Evaluating the safety and tolerability of inpatient sacubitril/valsartan initiation in a community hospital

Background: Sacubitril/valsartan has been incorporated into guidelines based on the results of the PARADIGM-HF trial, which demonstrated reduced mortality in stable patients with heart failure with reduced ejection fraction (HFrEF). Sacubitril/valsartan is recommended in addition to other HF therapies in place of an angiotensin-converting-enzyme inhibitor or angiotensin-receptor-blocker. Objectives: To evaluate the safety and tolerability of sacubitril/valsartan initiation in a community hospital. Design/methods: This single-center, retrospective review evaluated patients that received >= 24 hours of sacubitril/valsartan therapy August 2015-March 2018. The primary outcome included the incidence of hypotensive events during hospitalization. Secondary outcomes included: incidence of inpatient acute kidney injury (AKI) and hyperkalemia, rates of inpatient discontinuation, and change in ejection fraction (EF) >= 30 days after initiation.

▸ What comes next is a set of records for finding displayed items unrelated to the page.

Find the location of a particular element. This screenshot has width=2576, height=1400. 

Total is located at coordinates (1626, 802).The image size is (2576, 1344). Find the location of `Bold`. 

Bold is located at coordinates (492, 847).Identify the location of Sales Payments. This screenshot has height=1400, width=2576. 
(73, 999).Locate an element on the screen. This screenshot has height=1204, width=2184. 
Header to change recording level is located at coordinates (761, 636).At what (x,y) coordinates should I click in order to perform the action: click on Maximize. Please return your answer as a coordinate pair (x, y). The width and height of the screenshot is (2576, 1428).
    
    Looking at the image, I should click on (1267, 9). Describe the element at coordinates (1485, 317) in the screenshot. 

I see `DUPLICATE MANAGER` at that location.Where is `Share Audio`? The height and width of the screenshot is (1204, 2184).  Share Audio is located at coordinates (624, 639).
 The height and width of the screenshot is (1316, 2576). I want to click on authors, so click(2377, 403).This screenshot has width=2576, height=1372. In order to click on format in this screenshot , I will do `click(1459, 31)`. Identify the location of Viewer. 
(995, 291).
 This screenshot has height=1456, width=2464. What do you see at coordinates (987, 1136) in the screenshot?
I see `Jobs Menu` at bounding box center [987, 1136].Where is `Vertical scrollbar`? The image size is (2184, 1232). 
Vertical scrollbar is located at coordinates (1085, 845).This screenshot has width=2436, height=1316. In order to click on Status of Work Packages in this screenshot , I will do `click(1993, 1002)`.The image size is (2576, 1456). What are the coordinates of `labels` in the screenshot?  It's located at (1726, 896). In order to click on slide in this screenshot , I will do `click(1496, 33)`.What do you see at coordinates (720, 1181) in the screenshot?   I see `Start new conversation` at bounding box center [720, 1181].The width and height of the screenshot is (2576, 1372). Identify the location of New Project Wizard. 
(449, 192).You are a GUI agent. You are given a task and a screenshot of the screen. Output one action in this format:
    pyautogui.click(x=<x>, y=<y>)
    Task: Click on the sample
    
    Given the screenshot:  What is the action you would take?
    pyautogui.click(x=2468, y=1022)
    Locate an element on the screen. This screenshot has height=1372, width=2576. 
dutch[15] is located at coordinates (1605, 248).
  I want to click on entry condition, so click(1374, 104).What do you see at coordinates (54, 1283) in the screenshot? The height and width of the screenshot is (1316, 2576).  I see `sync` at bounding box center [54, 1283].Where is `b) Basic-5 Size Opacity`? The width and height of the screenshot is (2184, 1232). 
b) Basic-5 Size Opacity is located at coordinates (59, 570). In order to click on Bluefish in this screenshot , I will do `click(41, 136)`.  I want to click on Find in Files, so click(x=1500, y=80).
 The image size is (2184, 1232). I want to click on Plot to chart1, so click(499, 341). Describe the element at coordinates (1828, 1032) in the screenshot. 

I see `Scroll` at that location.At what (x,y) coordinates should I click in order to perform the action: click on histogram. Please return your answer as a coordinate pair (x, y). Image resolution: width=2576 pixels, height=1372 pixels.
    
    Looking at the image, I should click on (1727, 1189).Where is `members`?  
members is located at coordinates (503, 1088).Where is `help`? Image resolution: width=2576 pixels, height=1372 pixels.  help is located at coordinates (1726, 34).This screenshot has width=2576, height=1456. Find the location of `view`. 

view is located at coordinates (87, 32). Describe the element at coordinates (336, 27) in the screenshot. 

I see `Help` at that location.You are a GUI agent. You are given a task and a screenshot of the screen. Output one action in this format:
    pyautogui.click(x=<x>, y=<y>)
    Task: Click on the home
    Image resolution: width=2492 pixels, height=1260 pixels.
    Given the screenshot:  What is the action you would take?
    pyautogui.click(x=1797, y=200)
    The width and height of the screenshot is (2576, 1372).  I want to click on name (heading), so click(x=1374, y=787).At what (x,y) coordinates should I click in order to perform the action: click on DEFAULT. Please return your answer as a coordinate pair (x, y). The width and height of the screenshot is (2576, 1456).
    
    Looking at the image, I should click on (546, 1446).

Results: Of the 59 patients included, 21 (35.6%) experienced a hypotensive event. A total of 6 patients (10.2%) discontinued therapy while inpatient, which was more likely in patients that developed AKI (n = 3; p = 0.005) or those who experienced a hypotensive event (n = 5; p = 0.018). There was a significant difference in mean EF from baseline to >= 30 days post-initiation (24.8% vs. 33.2%; p = 0.018). Conclusion: Careful patient selection and monitoring for hypotension, AKI, and hyperkalemia can help increase successful outcomes and improve patient safety.